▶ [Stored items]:
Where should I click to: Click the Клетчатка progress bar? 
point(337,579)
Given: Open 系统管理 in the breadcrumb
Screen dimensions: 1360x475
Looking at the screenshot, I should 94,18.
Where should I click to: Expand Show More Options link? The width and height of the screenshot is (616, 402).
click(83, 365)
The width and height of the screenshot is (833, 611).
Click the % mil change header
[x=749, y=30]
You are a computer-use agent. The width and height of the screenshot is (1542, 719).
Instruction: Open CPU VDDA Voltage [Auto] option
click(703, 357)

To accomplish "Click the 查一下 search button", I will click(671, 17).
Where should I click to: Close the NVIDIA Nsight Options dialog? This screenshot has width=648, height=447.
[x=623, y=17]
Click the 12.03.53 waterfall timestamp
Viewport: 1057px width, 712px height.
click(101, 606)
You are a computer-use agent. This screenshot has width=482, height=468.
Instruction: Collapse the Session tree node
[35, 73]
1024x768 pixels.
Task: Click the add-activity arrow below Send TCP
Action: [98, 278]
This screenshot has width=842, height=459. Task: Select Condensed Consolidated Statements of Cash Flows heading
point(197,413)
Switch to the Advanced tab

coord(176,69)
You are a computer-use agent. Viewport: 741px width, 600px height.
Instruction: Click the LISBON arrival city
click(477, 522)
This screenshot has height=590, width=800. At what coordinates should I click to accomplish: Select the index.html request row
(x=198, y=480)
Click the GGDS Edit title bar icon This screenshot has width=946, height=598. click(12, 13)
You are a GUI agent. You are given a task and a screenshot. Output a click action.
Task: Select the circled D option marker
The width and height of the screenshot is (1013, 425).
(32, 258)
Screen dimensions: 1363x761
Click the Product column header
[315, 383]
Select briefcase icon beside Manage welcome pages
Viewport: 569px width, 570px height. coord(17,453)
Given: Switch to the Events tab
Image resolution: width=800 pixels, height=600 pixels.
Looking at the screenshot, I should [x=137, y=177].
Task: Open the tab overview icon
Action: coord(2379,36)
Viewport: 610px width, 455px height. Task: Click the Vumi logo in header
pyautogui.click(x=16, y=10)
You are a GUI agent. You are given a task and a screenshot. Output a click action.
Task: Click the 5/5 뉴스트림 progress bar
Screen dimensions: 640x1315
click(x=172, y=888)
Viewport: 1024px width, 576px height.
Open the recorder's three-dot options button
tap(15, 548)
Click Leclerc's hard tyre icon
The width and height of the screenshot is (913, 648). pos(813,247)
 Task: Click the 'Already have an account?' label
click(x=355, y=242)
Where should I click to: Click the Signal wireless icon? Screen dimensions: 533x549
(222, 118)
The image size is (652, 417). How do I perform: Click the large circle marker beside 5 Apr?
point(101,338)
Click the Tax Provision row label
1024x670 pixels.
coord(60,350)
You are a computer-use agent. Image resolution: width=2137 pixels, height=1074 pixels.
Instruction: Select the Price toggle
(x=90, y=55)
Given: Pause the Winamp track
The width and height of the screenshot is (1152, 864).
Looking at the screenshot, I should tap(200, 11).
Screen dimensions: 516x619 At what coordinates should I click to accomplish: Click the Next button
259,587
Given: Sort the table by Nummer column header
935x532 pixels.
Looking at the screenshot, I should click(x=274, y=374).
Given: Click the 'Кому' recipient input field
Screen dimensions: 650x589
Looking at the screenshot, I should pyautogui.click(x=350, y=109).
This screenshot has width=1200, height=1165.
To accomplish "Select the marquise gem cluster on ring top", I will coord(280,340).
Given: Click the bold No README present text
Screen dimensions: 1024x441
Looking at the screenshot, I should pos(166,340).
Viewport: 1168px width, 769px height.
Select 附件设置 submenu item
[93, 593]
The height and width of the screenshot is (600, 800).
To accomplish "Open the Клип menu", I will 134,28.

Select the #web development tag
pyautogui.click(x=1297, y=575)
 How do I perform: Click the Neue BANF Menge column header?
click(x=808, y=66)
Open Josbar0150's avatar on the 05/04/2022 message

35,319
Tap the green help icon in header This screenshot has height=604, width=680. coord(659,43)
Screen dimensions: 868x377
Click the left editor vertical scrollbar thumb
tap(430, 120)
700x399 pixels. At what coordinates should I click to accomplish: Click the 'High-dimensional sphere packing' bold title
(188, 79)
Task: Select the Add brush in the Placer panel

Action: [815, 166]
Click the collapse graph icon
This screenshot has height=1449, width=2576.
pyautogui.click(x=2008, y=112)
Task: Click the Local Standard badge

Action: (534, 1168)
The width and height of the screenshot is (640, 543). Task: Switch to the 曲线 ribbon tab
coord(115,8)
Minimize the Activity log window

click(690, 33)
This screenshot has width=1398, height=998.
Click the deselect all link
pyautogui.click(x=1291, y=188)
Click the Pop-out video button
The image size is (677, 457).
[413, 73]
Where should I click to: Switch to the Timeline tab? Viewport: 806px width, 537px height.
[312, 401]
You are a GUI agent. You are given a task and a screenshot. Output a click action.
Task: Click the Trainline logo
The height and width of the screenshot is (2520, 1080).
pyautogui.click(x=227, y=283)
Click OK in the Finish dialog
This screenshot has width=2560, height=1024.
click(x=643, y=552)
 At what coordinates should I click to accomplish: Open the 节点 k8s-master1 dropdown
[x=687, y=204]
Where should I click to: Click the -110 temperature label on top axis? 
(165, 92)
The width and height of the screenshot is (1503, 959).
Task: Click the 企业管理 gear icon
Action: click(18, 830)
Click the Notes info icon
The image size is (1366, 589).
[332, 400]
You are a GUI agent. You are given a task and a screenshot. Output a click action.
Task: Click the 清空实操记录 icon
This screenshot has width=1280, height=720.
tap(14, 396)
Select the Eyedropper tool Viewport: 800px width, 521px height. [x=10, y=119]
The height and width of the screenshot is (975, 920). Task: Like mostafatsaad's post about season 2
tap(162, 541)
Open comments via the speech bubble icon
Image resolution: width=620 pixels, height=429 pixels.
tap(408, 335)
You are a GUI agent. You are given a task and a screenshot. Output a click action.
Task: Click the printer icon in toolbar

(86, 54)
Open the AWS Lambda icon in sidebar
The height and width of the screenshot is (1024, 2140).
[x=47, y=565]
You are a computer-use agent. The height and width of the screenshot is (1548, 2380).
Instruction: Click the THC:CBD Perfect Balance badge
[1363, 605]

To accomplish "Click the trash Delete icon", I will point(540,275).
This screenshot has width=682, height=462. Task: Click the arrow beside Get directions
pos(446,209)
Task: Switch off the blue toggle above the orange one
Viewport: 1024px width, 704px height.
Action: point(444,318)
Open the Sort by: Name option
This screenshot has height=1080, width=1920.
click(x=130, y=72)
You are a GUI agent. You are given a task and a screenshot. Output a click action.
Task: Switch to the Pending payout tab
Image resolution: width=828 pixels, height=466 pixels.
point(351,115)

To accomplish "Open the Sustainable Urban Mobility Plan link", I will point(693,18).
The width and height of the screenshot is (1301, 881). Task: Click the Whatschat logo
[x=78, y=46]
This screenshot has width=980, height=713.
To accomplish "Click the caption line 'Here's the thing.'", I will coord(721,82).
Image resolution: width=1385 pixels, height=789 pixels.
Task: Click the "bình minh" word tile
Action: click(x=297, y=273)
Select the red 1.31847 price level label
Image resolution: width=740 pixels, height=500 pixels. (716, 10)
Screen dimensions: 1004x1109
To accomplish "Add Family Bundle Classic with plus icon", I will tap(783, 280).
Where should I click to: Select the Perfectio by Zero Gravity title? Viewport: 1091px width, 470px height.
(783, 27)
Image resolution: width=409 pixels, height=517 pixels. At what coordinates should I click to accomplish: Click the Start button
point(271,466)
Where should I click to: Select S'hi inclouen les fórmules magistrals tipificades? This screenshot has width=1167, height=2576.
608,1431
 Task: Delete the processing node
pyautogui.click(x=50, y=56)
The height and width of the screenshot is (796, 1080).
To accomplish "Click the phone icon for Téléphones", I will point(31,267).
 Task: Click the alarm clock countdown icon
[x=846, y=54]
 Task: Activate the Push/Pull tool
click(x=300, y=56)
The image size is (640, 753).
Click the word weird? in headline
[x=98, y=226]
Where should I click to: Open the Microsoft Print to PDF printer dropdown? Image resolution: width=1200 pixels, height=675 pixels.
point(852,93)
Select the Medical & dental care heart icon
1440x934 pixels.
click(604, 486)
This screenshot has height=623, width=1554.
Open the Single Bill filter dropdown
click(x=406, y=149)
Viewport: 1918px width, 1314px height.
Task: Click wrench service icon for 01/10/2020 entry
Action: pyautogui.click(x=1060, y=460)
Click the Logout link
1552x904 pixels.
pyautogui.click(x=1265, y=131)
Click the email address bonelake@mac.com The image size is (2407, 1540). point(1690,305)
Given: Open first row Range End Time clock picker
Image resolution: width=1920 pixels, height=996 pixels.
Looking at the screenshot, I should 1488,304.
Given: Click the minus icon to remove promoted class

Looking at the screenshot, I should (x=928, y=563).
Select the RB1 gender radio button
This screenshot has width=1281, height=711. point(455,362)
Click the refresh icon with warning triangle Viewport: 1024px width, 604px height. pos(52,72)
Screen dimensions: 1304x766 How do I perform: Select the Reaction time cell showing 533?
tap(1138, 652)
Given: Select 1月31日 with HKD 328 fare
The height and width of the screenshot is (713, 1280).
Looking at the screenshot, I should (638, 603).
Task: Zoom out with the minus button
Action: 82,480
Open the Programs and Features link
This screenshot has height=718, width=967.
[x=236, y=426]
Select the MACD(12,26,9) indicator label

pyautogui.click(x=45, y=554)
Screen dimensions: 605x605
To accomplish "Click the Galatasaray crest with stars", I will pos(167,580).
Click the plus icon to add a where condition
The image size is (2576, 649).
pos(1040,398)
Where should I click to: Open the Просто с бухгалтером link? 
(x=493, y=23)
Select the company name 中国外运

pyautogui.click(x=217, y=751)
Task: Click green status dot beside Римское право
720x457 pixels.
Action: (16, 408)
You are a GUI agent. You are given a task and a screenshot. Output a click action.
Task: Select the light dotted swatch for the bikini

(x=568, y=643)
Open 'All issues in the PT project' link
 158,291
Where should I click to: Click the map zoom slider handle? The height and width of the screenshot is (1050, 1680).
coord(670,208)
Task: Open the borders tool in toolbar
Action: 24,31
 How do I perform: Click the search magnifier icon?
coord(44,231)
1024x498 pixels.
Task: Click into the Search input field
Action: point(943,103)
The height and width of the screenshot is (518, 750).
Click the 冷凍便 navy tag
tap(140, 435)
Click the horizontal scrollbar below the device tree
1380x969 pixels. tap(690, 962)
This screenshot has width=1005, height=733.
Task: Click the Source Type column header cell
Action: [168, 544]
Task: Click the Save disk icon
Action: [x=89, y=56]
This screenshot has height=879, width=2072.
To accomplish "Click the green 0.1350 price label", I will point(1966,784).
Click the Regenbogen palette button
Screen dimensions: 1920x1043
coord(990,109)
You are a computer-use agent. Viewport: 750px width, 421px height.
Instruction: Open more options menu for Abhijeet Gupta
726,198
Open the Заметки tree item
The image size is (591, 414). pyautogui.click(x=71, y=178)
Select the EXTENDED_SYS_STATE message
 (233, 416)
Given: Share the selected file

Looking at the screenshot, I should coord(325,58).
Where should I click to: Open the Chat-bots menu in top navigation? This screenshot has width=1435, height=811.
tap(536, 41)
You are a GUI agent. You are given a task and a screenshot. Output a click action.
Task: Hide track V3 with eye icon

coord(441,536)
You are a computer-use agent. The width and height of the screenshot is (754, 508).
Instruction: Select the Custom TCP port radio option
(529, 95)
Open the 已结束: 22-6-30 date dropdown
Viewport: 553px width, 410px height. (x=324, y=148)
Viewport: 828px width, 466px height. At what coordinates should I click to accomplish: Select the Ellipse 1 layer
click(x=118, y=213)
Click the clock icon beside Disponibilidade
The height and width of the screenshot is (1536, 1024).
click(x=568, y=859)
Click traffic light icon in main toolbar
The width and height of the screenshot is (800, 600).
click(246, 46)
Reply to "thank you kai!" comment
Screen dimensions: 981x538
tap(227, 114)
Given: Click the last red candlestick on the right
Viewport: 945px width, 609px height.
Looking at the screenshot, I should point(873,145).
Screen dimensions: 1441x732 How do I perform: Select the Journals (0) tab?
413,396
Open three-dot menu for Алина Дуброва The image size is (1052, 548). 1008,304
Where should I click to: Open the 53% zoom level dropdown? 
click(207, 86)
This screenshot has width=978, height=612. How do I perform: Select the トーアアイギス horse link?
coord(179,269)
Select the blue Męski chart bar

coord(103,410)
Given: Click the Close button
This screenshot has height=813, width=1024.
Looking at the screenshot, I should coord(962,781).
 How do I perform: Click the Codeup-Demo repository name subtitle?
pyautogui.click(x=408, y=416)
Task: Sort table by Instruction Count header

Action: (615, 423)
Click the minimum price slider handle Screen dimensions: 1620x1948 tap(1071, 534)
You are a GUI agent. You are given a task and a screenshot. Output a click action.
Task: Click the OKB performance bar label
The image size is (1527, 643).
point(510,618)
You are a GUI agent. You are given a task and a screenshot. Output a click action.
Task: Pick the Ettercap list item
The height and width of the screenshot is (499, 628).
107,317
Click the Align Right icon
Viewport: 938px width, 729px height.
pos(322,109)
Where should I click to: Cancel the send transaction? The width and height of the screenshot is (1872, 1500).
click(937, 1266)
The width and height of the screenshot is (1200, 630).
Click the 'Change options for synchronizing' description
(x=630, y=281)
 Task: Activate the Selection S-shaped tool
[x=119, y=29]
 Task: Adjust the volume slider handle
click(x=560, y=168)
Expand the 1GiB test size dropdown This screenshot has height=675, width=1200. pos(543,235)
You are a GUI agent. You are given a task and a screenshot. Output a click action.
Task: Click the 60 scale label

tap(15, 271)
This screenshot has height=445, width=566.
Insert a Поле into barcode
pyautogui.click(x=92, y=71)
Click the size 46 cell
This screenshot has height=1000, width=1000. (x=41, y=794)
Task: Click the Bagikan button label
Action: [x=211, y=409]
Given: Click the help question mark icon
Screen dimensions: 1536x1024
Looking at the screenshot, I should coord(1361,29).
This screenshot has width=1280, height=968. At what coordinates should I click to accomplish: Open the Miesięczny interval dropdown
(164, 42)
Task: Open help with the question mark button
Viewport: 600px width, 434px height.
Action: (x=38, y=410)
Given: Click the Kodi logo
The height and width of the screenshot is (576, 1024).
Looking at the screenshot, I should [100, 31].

▶ [Description of the task]: Only those lines running from the one containing "Task: Click the 60 scale label" through the last line of the data above are to be copied, exactly, with both ends included.

▶ [Reply]:
Task: Click the 60 scale label

tap(15, 271)
This screenshot has height=445, width=566.
Insert a Поле into barcode
pyautogui.click(x=92, y=71)
Click the size 46 cell
This screenshot has height=1000, width=1000. (x=41, y=794)
Task: Click the Bagikan button label
Action: [x=211, y=409]
Given: Click the help question mark icon
Screen dimensions: 1536x1024
Looking at the screenshot, I should coord(1361,29).
This screenshot has width=1280, height=968. At what coordinates should I click to accomplish: Open the Miesięczny interval dropdown
(164, 42)
Task: Open help with the question mark button
Viewport: 600px width, 434px height.
Action: (x=38, y=410)
Given: Click the Kodi logo
The height and width of the screenshot is (576, 1024).
Looking at the screenshot, I should [100, 31].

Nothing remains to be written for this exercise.